Demin ki orospu çocuğunun acı inlemesini duyduğumda göz devirdim. Bıraksalardı gebertseydim, şerefsiz!
Seungmin'i zar zor sakinleştirip Minho'nun odasına bırakmıştım biz ise Hyunjin'in odasındaydık. Minho kolumu tutuyordu arada bir sıkıyordu sakinleşmem için ancak öyle kolay sakinleşmezdim.
"Anlatın hadi" Hyunjin'in soğuk ama ilgili sesini duyduğumda ona döndüm. Düz bakışlarla süzüyordu bizi. "Anlatacak ne var? Odaya girdiğimde bu şerefsizi gördüm. Yetişmeseydim tecavüz edecekti Seungmin'e" konuştukça daha da artan öfkemi, kendimi sıkarak dizginliyordum.
"Ben nereden bileyim çalışan olduğunu? Odama gönderdiğiniz orospulardan sandım"
İbne.
"Odana çağırdığın insanlar hakkında düzgün konuşmayı öğren önce siki kırık!"

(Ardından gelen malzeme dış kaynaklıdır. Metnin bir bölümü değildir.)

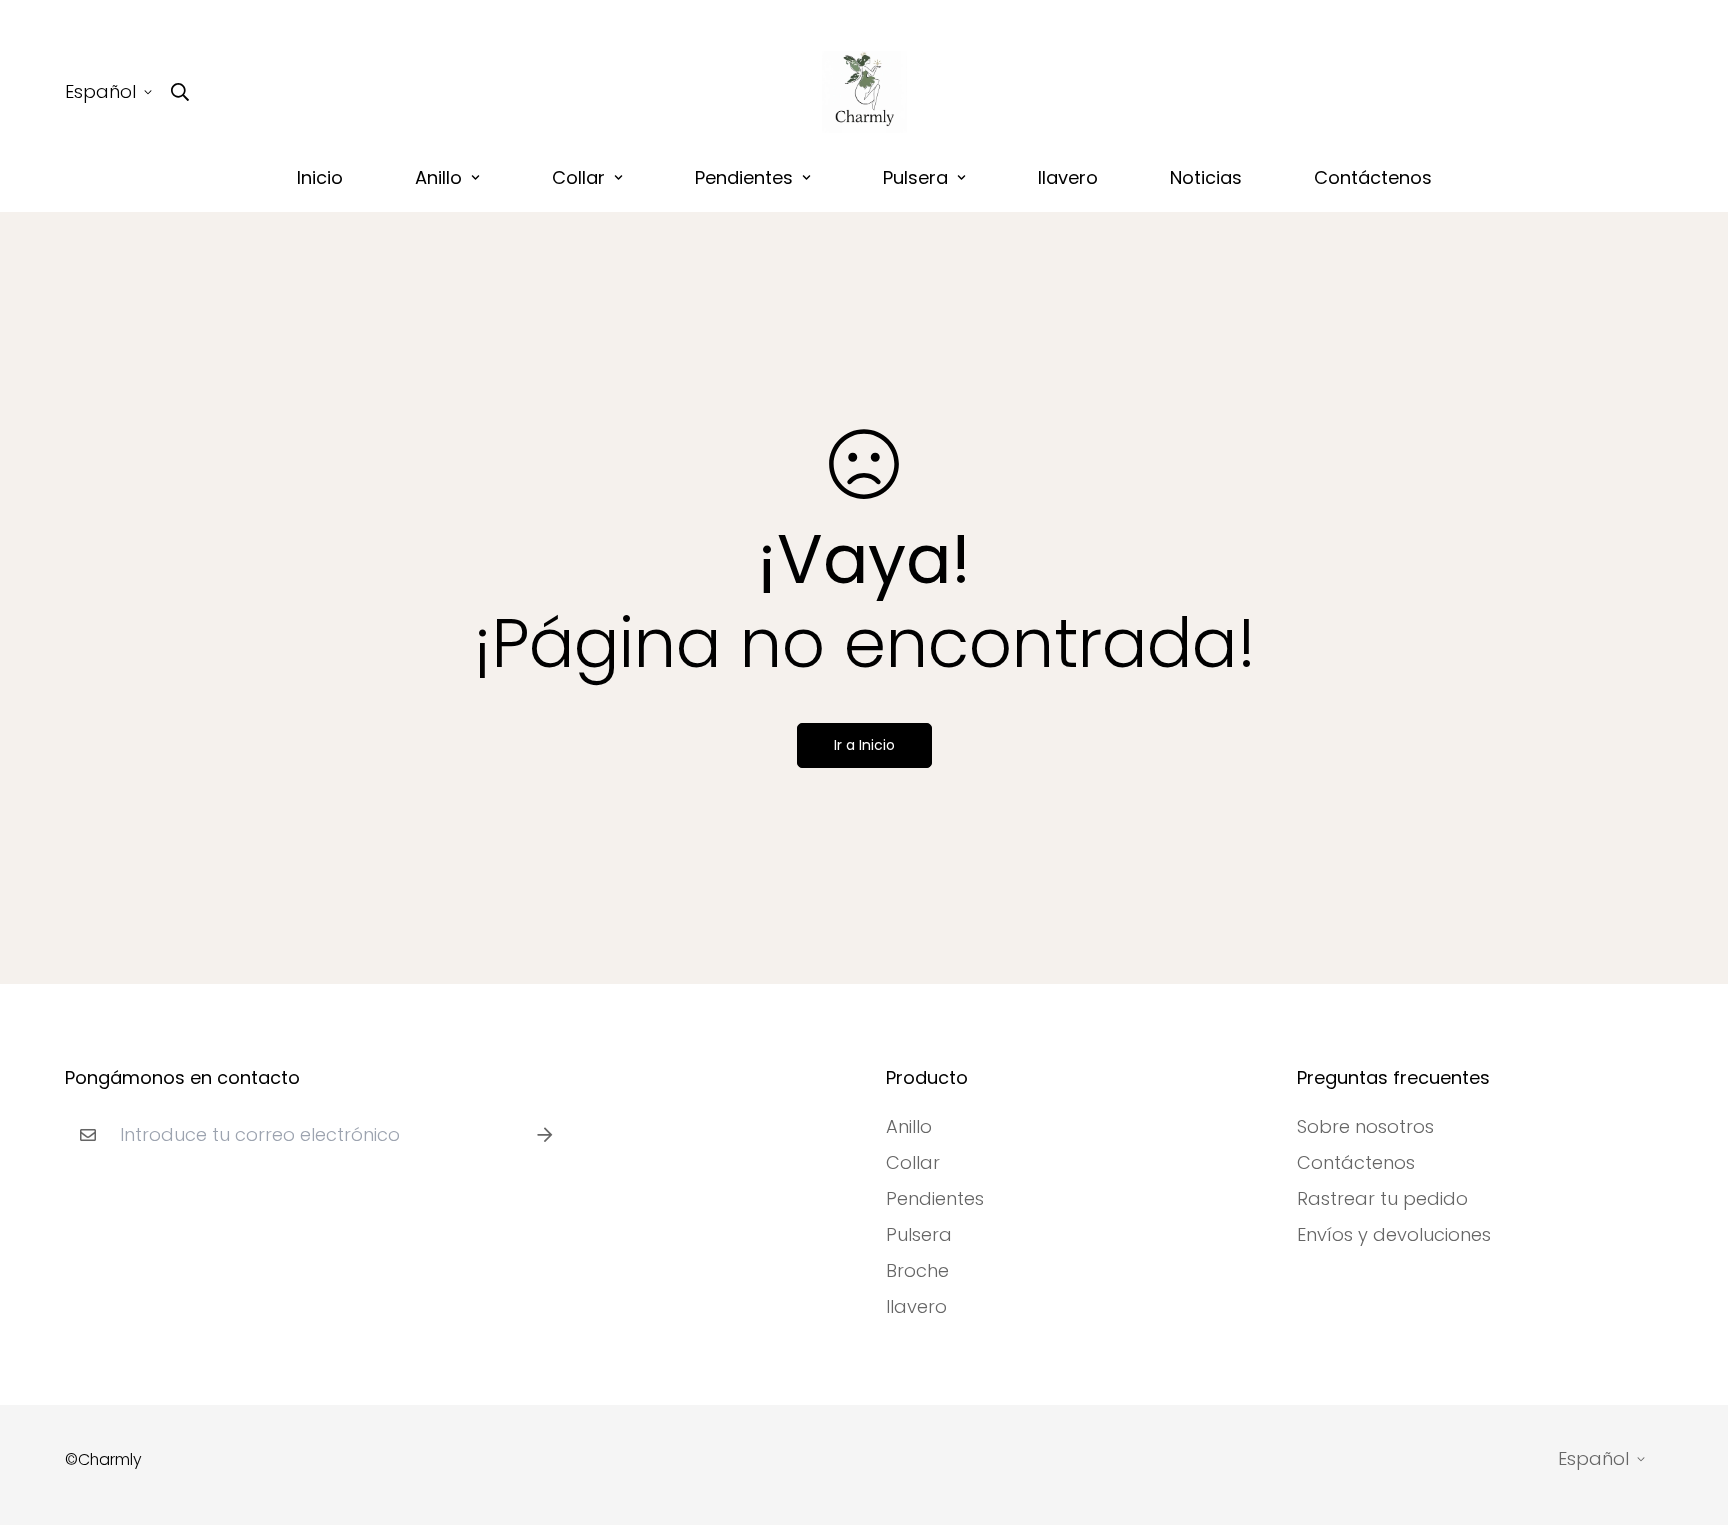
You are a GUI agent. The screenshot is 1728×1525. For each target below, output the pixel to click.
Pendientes (744, 177)
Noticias (1206, 177)
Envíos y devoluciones (1394, 1235)
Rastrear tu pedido (1382, 1199)
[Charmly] (864, 92)
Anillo (438, 177)
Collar (578, 177)
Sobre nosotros (1365, 1127)
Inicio (320, 177)
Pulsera (915, 177)
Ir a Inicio (864, 745)
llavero (1068, 177)
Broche (917, 1271)
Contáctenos (1373, 177)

Belki ilk kez bu kadar küfürlü konuşuyordum ancak Seungmin benim her şeyimdi. Ben onun için hayatını değiştirmiş biriydim bu ite yol verir miydim!
"Çocuğun kartı vardı lan boynunda hadi onu geçtim burası gay bar mı ahmak! Sana neden erkek gönderelim!"
Cevap verememişti tabii, söyledikleri fiyaskoydu. Seungmin konuşamadığı için ona kart yapmıştık, hep boynundaydı çıkarmazdı. Ve bu itin görmemesi imkansızdı.
Öfkeyle nefes alan hayvanlar gibi soluyup bakıyordum adama, adam demeye bin değil iki bin şahit lazım da neyse. O anın siniri geçmiyordu, o adamı öldürürsem belki! Sessiz kalan Hyunjin'e baktığımda boşluğa dalmış bakıyordu.
Onun Red'e girdiği gerçeği şuan aklıma geliyorken daha sonra onunla konuşmam gerektiğini yazdım aklımın köşesine.
"Özür dileriz biter gider abartmayın!"
Minho tutuşunu genişletmişken fırsat bilerek ayaklanıp adamın üstüne atladım. İçim soğumadığından birkaç yumruk daha indirdim yüzüne. Atacağım diğer yumruk havada kalırken ben de havalanmıştım.
Hyunjin kolları arasına alıp kaldırmıştı beni. Hiç konuşmadan kendi yanına oturtup elini dizime yerleştirdi. Sakinleştirmek için ona yaptığım gibi.
"Minho sen Seungmin'i evine götür. Biz de geliriz mekanı kapatır kapatmaz. Chan sen de siktir git bir daha gelme buraya."
Ses tonu ne sinirli ne de kırgın geliyordu. Dümdüzdü. Söyleyeceklerini söyledikten sonra kalktığında o adamla aynı ortamda bulunmak istemediğimden Hyunjin'in peşinden gittim.
Çatı katına doğru gidiyordu, canı sıkkın olunca kaçtığı yer. Hyunjin onu takip ettiğimi biliyordu ancak umursamıyordu. Merdivenleri bitirdiğinde kapıyı açıp attı kendini dışarı.
"Hyunjin"
Cebindeki sigara kutusunu çıkarıp içinden bir sigara aldı ardından bana uzattı paketi. İçinden bir tane alıp yanına oturdum. Duvarın dibine oturmuştuk.
Çakmağıyla önce kendi, ardından benim sigaramı yaktığında, aklıma onun sigarasını yaktığım anlar geliyordu. Bu, yüzümde tebessüme yer vermişti.
Orospunun sigarasını pezevengi yakarmış, derdim ve onu sinirlendirirdim.
"İyi misin?"
Değildi.
"Bilmiyorum, Red'e girince bir şey hissetmem sanıyordum ama öyle olmadı. O günü yeniden yaşadım."
6 ay öncesi... Kış bitmişti, ilkbaharın eşsiz güzelliği yayılmıştı yeryüzüne. Dünya üzerinde ilkbaharda mutsuz olan çok az kişi görürdünüz ve biz de mutlu kesimdendik, her şey yolundaydı, yüzümüzde güşümseme eksik olmazdı. Prime dönemi yaşıyorduk.